The ultimate goal of the project is to gain insights from the data sets and communicate these insights to stakeholders using appropriate visualizations and metrics to make informed decisions based on the business questions asked. Questions asked:
- Are there any missing values in the dataset?
- How are the predictor variables related to the outcome variable?
- What is the correlation between the predictor variables?
- What is the distribution of each predictor variable?
- Are there any outliers in the predictor variables?
- How are the predictor variables related to each other?
- Is there any interaction effect between the predictor variables?
- What is the average age of the individuals in the dataset?
- What is the average glucose level for individuals with diabetes and without diabetes?
- What is the average BMI for individuals with diabetes and without diabetes?
- How does the distribution of the predictor variables differ for individuals with diabetes and without diabetes?
Step 1: Obtaining data This dataset is originally from the National Institute of Diabetes and Digestive and Kidney Diseases. The objective of the dataset is to diagnostically predict whether a patient has diabetes, based on certain diagnostic measurements included in the dataset. Kaggle Dataset
Step 2: Loading and understanding the dataset.
- Working with diabetes.cvs data to understand each predictor variables included in the dataset.
- Having a general understanding and information about the relationship between various features that contribute to the target variable (outcome).
Step 3: EDA.exploratory data analysis,
- Create a displot, histplot, scatterplot and pairplot to look at the distributions of different predictor variables and their correlation.
- Learn the trend and detect outlier or possible factor that can affect the statistical model.
- Create heatmap to take a closer look at the corellation.
Step 4: preprocessing and feature engineering.
- Detect and handle outliers.
- Structure the data for efficient analysis.
- Split the into training and testing for appropriate training .
- Scale the data
Step 5: Building a Logistic regression model. Since the dataset contains continuous numerical data and a binary data, a Logistic regression model was built to prediction model whether a patient has diabetes or not. An ensemble which is RaandomForest Classifier was also built for proper performance comparism between the two models.

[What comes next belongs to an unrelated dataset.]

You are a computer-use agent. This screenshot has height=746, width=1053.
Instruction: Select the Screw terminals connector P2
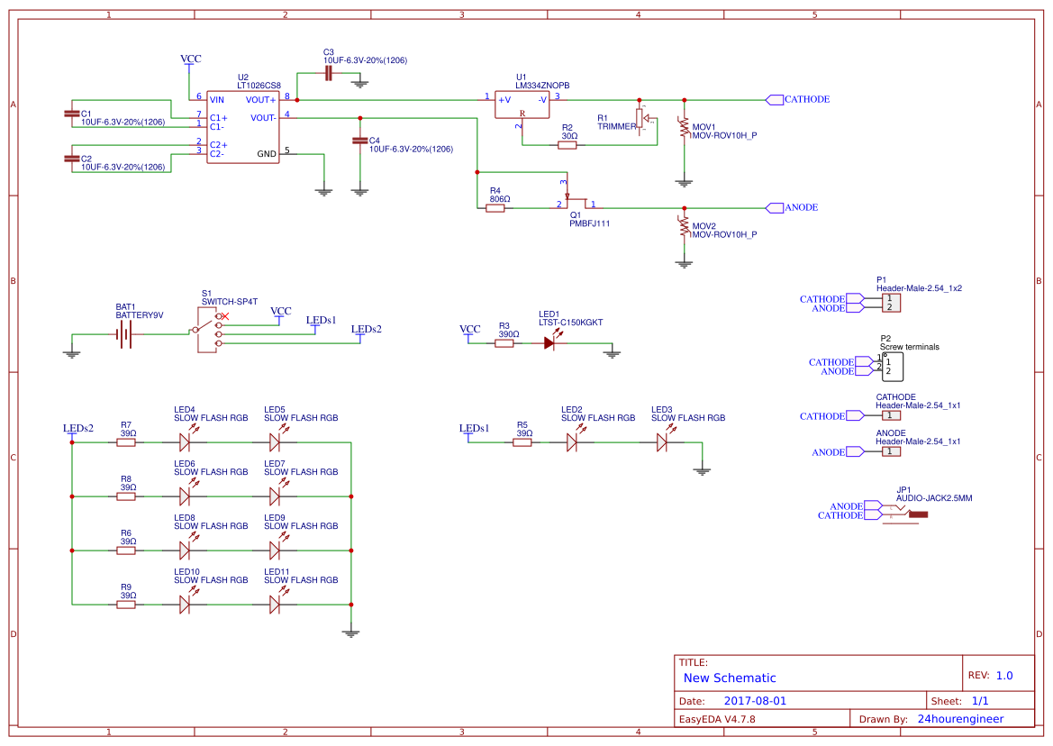tap(891, 366)
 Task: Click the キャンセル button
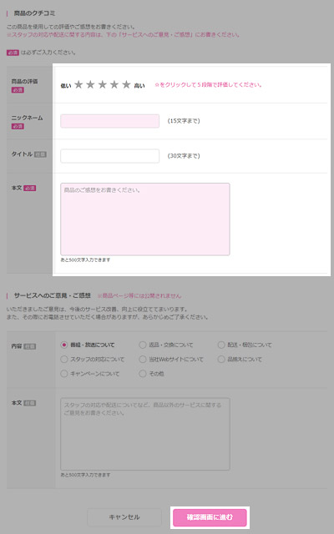coord(124,517)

step 6: Evaluation metrics: Appropriate evaluation metrics such as accuracy, precision, recall, F1-score, and ROC-AUC, confusion matrix and Classification Report were included to futher evaluate our models.

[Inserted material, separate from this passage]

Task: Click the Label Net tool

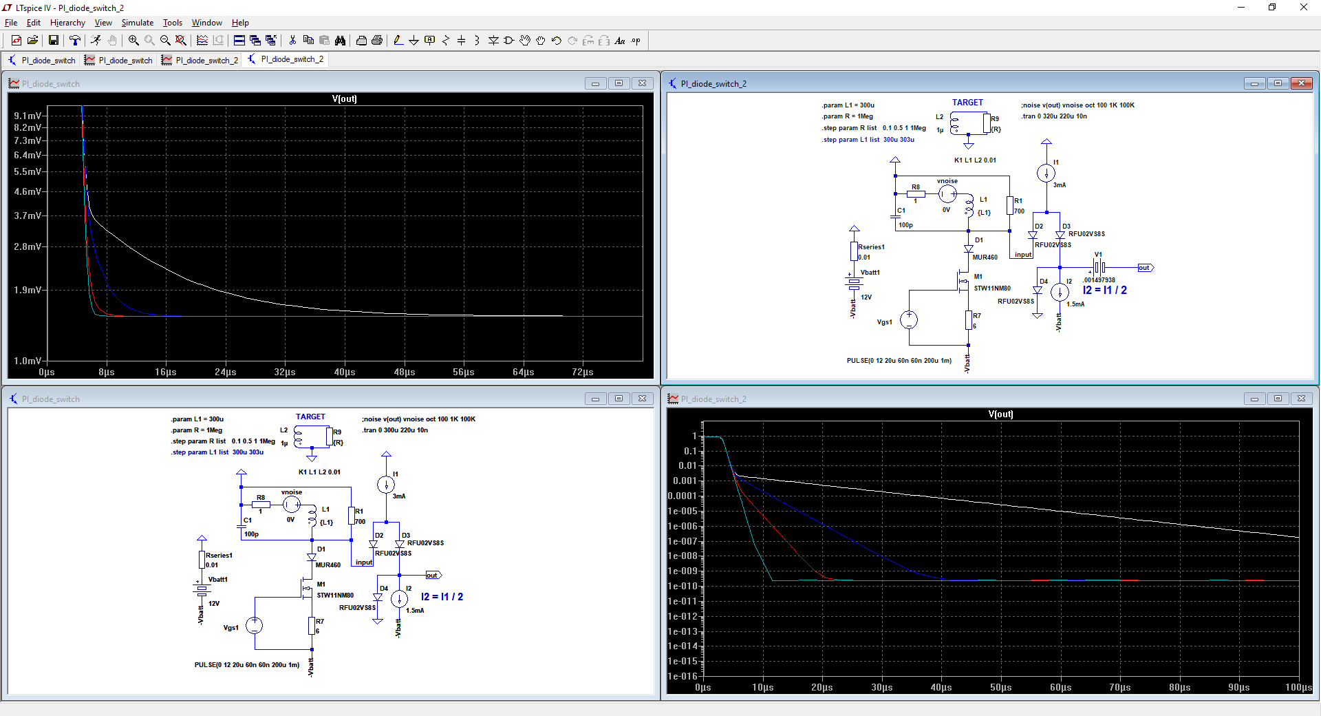Action: tap(430, 41)
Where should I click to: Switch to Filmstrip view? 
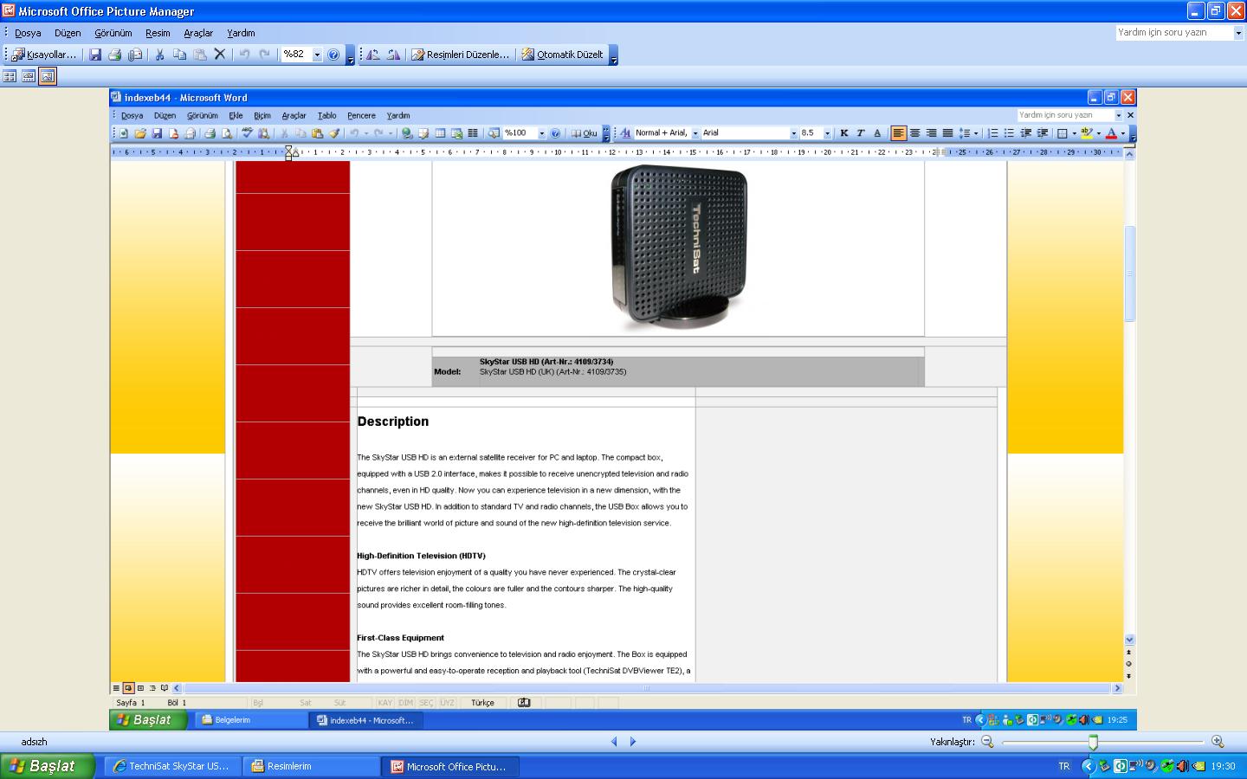[29, 76]
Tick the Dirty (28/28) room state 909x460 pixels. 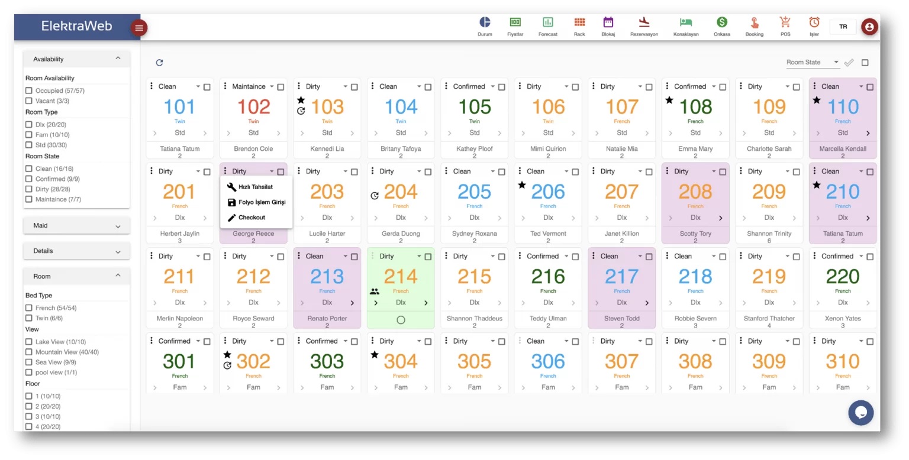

step 7: Hypertuning and Cross-validation were performed to get a more robust estimate of the model's performance.
- Average glucose level for individuals with diabetes are 141.257 and without diabetes are 109.980.
- Average BMI for individuals with diabetes 35.1425 are and without diabetes are 30.304
- Average age of individuals in the dataset is 33 years.
- Based on a correlation of 0.47, Glucose is the most strongly correlated feature with the Outcome which suggests that higher glucose levels could be a significant indicator of diabetes.BMI can be also important factor in diabetes.
- Based on the evaluation metrics,the Random Forest Classifier model has a slightly higher accuracy(0.7316) compared to the Logistic Regression model(0.7272).
- In terms of precision,the Logistic Regression model has slightly higher precision than the Random Forest Classifier, which indicates that it makes fewer false positive predictions however, the Random Forest Classifier has a slightly higher ROC-AUC score (0.7065) compared to the Logistic Regression model (0.6885).
- Additionally, the Random Forest Classifier has slightly higher F1 Score and recall values.
- In summary, the Random Forest Classifier model has higher accuracy,recall,F1 score and ROC-AUC than the Logistic Regression model. The Random Forest Classifier model could be preferred based on these evaluation metrics.
-Random Forest Classifier appear to have a better accuracy than Logistic regression model in predicting whether a patient have Diabetes or not.
- Cross validation gave more robust estimate of the model performances with increased Mean CV Accuracy: 0.7820 and Mean CV Precision: 0.7229
- Glucose level is the most important feature in predicting whether a patient have Diabetes or not.
- The least important feature that doesn’t really affect the prediction is Skin thickness.